## TAREFAS DO EXERCÍCIO
1 > Indique se cada afirmação abaixo concorda com o trecho sobre as entrevistas semiestruturadas, respondendo sim ou não e citando as palavras do trecho que decidem a resposta: (a) o roteiro tinha 13 perguntas abertas; (b) as entrevistas foram feitas em grupo; (c) o estagiário podia encerrar a entrevista quando quisesse.
2 > Prossiga com o trecho sobre as entrevistas semiestruturadas a partir do ponto em que ele termina.

## TRECHO DO DOCUMENTO
Devido à imprevisibilidade das respostas e o reconhecimento de que os dados se constroem a partir da relação entre o pesquisador e o pesquisado, optamos pelo modelo de entrevista semiestruturada. Segundo Ludke e André (2013), neste modelo de entrevista não há a imposição rígida de um roteiro de questões, sendo que a entrevista caminha por uma sequência previamente estruturada, permitindo ao pesquisador explorar mais a fundo questões não contempladas.
Assim sendo, esta estrutura permitiu que o entrevistador realizasse maior imersão nas respostas e que o entrevistado tivesse mais liberdade para responder. O roteiro utilizado continha 13 perguntas abertas que possibilitaram obter informações dos estagiários acerca de suas experiências com crianças, dos posicionamentos quanto ao ensino da Educação Física na Educação Infantil, dos usos de ferramentas pedagógicas e dos entendimentos sobre os acontecimentos em aula.
A aplicação ocorreu no decorrer da primeira semana de intervenções, sendo anterior ao seu início[3]. Todas as entrevistas foram realizadas individualmente e gravadas continuamente do início ao fim. Estavam presentes durante a realização apenas um pesquisador e um estagiário, a fim de amenizar constrangimentos deste segundo. Neste momento, foi resguardado o direito do/a estagiário/a de interromper ou finalizar a entrevista a qualquer momento, se assim desejasse.
As entrevistas se iniciaram com base no mesmo roteiro previamente estruturado, de 13 questões, e à medida que as questões eram conduzidas, novas perguntas foram sendo inseridas a fim de explorar mais as respostas fornecidas (LUDKE; ANDRÉ, 2013).

## CONTEÚDO DOS REGISTROS
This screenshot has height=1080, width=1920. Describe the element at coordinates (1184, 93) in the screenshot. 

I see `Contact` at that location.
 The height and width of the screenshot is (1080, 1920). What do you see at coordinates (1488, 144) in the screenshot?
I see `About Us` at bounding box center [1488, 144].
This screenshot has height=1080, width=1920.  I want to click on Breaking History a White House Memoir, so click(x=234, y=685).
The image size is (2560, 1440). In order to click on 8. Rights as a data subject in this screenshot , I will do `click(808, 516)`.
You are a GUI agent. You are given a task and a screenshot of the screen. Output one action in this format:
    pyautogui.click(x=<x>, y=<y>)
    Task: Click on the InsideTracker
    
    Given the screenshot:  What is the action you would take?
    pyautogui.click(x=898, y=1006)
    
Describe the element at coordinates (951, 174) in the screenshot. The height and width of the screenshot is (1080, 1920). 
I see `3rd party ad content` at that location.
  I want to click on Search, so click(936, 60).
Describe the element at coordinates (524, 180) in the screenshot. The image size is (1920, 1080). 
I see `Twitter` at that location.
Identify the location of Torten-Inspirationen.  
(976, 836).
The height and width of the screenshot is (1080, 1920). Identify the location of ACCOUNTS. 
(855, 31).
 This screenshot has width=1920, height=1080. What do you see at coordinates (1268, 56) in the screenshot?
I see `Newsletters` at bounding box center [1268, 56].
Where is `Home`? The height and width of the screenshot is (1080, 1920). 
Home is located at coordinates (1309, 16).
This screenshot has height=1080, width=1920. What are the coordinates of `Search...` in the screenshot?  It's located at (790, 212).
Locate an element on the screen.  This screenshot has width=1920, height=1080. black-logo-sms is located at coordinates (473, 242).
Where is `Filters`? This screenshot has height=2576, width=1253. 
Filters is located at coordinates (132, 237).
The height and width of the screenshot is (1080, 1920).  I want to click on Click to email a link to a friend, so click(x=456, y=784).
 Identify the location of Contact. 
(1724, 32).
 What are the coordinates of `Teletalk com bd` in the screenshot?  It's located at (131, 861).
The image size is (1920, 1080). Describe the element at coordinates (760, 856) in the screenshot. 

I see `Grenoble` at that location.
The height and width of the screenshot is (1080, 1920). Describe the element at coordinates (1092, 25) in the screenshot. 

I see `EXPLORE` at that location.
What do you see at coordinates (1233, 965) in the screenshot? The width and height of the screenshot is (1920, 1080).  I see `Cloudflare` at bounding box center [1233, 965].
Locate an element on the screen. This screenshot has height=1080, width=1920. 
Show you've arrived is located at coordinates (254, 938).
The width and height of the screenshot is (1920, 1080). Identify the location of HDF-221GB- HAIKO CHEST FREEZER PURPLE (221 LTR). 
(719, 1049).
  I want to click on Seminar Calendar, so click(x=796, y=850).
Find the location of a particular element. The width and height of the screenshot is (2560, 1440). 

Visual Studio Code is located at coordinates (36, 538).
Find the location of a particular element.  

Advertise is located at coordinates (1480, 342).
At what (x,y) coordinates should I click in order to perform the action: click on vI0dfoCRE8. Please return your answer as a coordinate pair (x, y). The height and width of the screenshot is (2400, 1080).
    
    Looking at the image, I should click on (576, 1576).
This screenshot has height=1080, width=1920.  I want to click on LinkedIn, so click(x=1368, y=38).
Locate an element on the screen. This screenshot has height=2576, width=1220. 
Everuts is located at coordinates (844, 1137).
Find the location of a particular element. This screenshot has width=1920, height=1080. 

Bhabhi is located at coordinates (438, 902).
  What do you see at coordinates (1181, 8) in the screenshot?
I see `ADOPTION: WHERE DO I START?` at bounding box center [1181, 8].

## RESPOSTAS
1 >
(a) Sim: "O roteiro utilizado continha 13 perguntas abertas".
(b) Não: "Todas as entrevistas foram realizadas individualmente".
(c) Sim: "foi resguardado o direito do/a estagiário/a de interromper ou finalizar a entrevista a qualquer momento, se assim desejasse".

2 >
Foram feitas as transcrições literais das entrevistas e a devolução aos estagiários que, após leitura, autorizaram a utilização dos dados.
Para o tratamento destes, foi utilizada a técnica de Análise de Conteúdo (AC) proposta por Bardin (2011). Por meio dessa, foi possível identificar as características e o conteúdo transmitidos nas mensagens, o que permitiu construir o debate com a literatura. Para isso, foi preciso seguir com rigorosidade as três fases da AC: pré-análise; exploração do material, e; exploração dos resultados.
Na pré-análise, após a transcrição das entrevistas, foi feita a leitura flutuante dos materiais com destaque dos trechos relevantes, as considerações inicias e a formulação de hipóteses. Os destaques do texto respeitaram os critérios de exaustividade, representatividade, homogeneidade, pertinência e exclusividade, apontados pela autora (BARDIN, 2011).
Na fase seguinte, exploração do material, foi feita a codificação dos recortes do texto, constituindo o agrupamento das informações em unidades de registro, as quais foram, posteriormente, categorizadas. Utilizou-se como esquema a aglutinação das categorias iniciais, intermediárias e finais, por tematização e proximidade. Desta, resultaram três categorias finais em cada entrevista, sendo úteis na última fase.
Por fim, na exploração dos resultados, fez-se a justaposição das categorias comuns (contendo o conteúdo da mensagem de cada estagiário), destacando pontos de aproximação e distanciamento, os quais foram interpretados a partir dos referenciais teóricos.
A partir destas explanações, será apresentada a discussão de duas categorias resultantes da AC, intituladas: a) Construção do conhecimento no Contexto Infantil; b) Abordagens de Educação Física na Educação Infantil.
Resultados e discussão
Como se sabe, a Educação Física é assegurada legalmente pela LDBEN. Em seu Art. 26, parágrafo 3º, é instituída a especificidade do componente curricular na Educação Infantil (BRASIL, 1996). Entretanto, Ayoub (2001) nos mostra que este espaço de ensino de linguagem específica ocupado pela Educação Física se torna um verdadeiro campo de disputas entre os professores regentes de turma e especialistas, em torno dos papéis de cada profissional.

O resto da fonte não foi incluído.